======== DATASET ENTRIES ========

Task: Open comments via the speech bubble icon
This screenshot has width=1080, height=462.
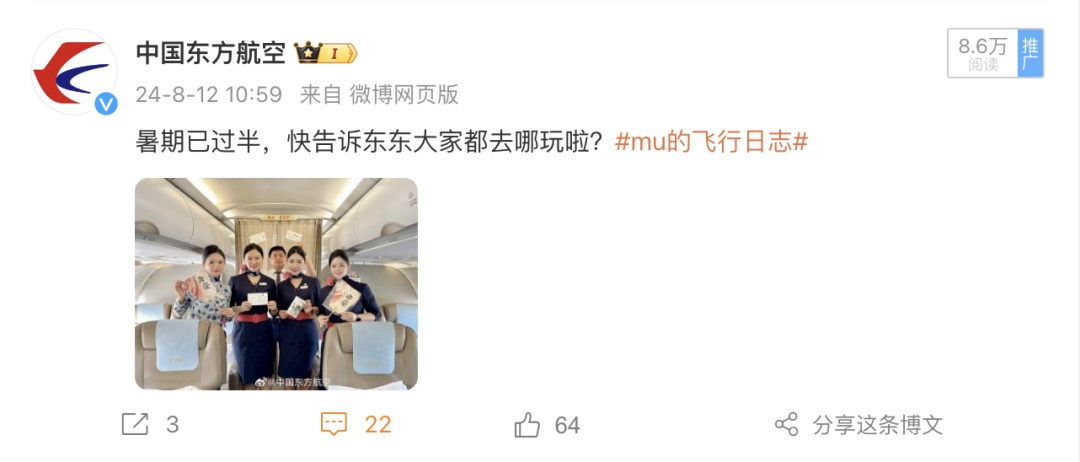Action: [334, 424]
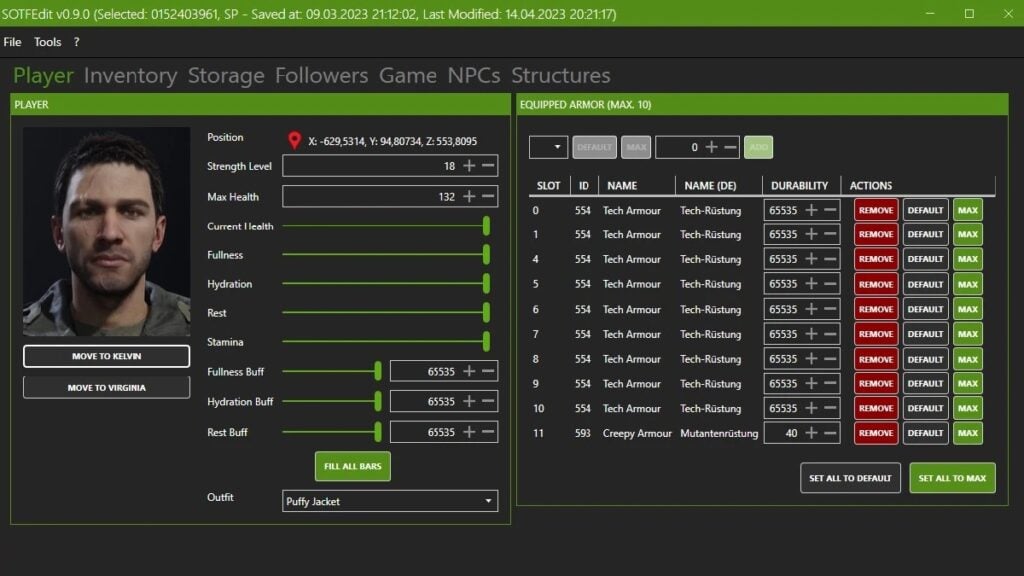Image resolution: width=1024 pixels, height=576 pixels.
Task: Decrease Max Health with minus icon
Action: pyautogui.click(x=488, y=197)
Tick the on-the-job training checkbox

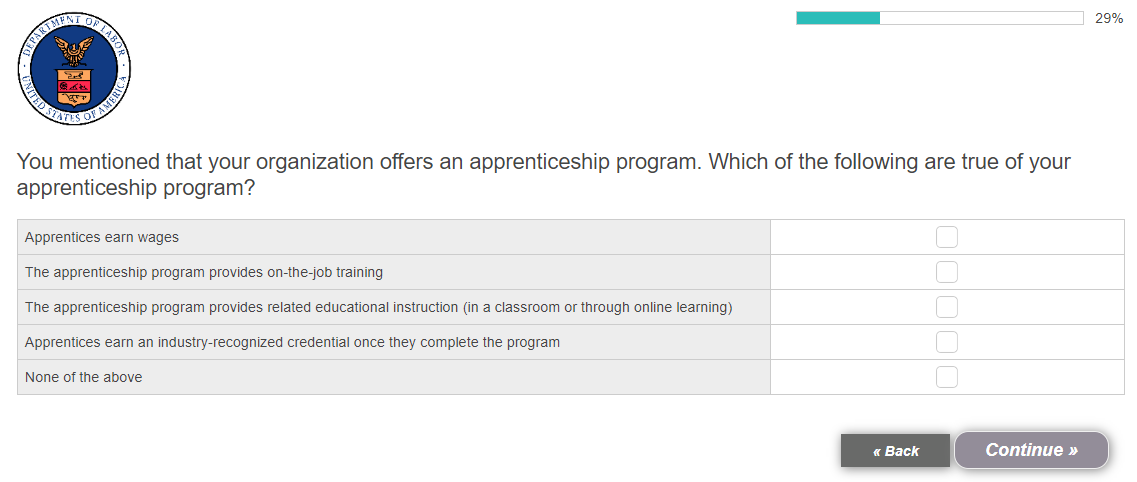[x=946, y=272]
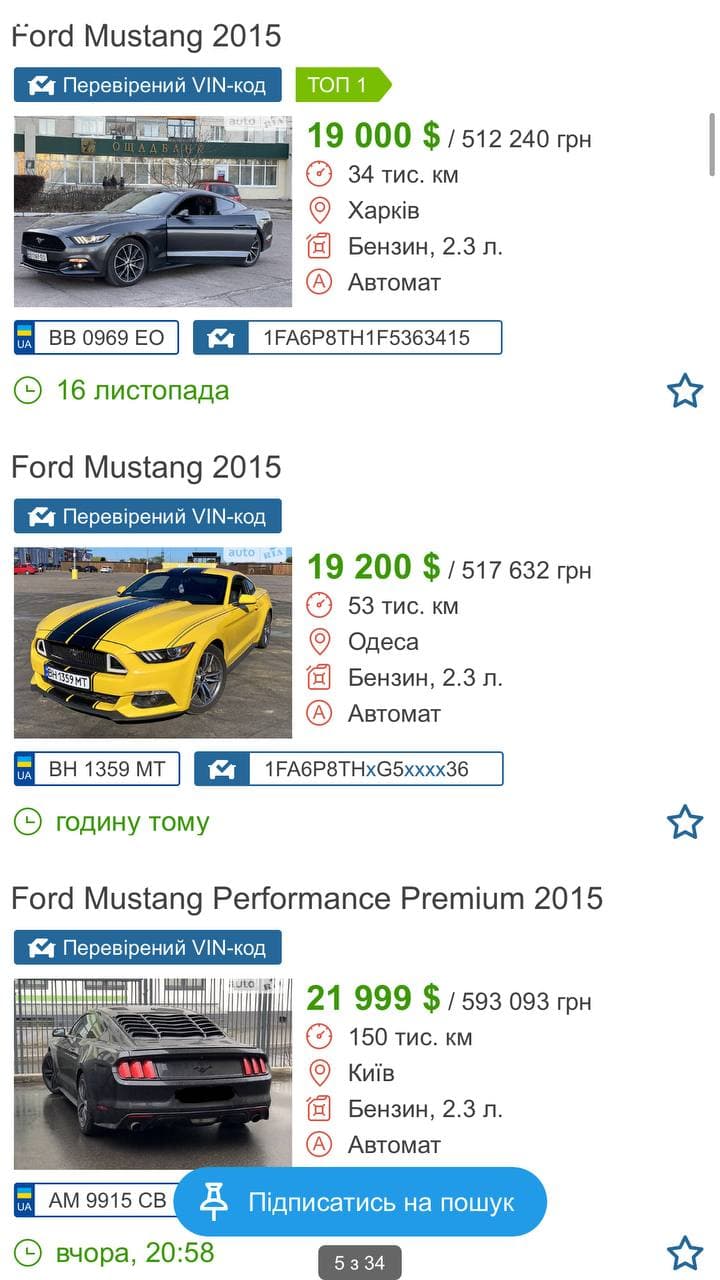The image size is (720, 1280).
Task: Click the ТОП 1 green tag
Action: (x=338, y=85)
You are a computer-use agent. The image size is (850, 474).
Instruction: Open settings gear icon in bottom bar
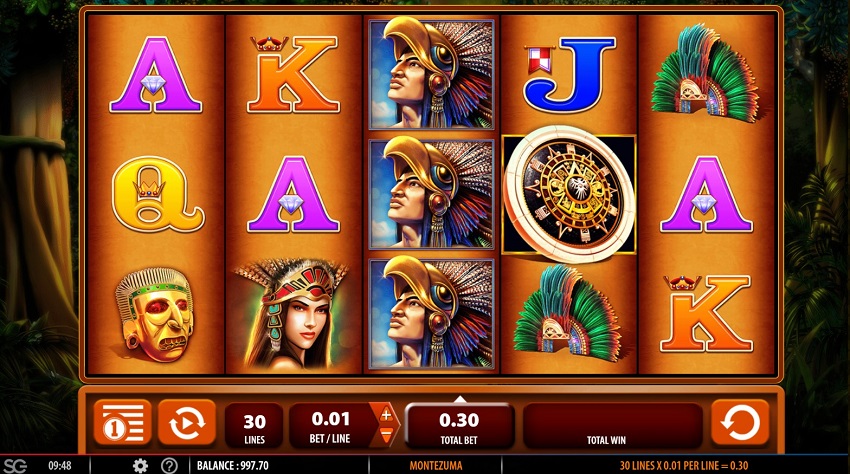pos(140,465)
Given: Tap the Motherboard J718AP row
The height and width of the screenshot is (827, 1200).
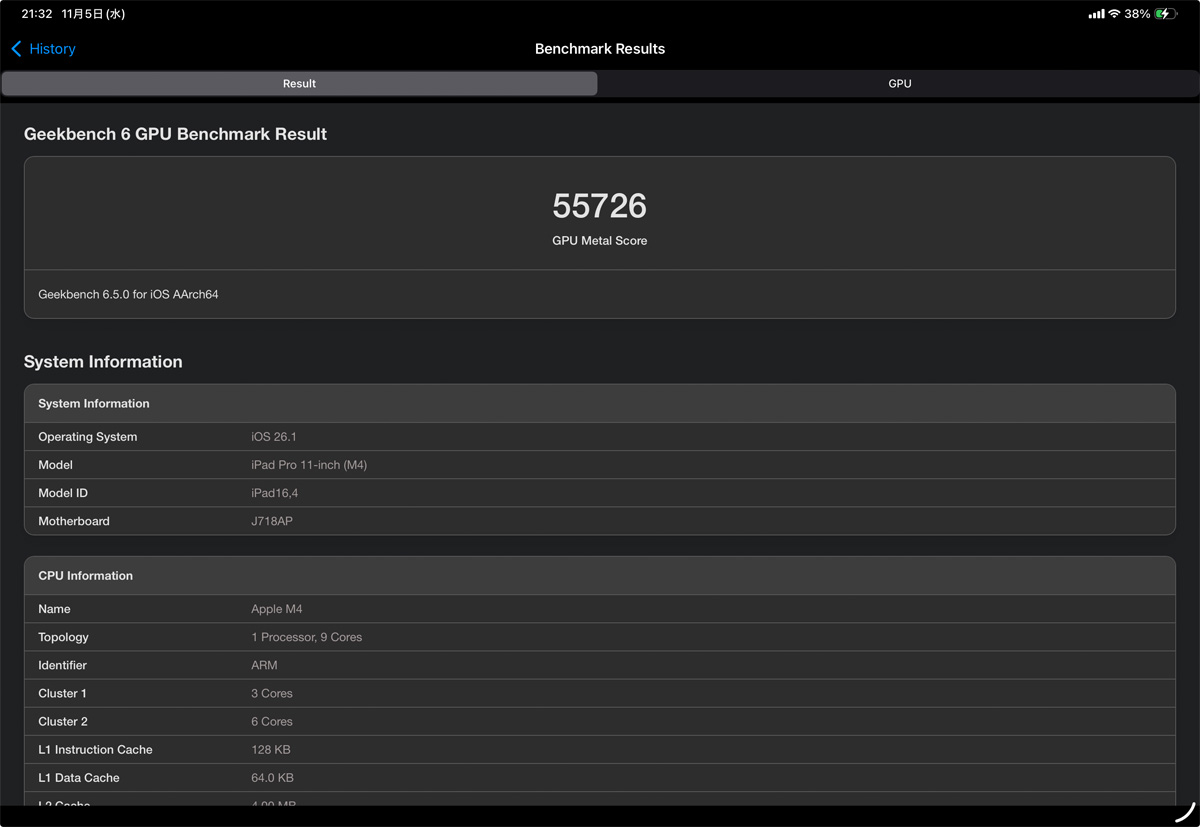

========

● TASK
Rewrite all of the lines above, replacing "screenshot" with "screen capture" and leaving everything else unchanged. Omit the pictures from your answer.

● EXERCISE SOLUTION
Task: Open comments via the speech bubble icon
This screen capture has width=1080, height=462.
Action: [334, 424]
Image resolution: width=1024 pixels, height=576 pixels.
Task: Decrease Max Health with minus icon
Action: pyautogui.click(x=488, y=197)
Tick the on-the-job training checkbox

[x=946, y=272]
The image size is (720, 1280).
Task: Click the ТОП 1 green tag
Action: (x=338, y=85)
You are a computer-use agent. The image size is (850, 474).
Instruction: Open settings gear icon in bottom bar
pos(140,465)
Given: Tap the Motherboard J718AP row
The height and width of the screen capture is (827, 1200).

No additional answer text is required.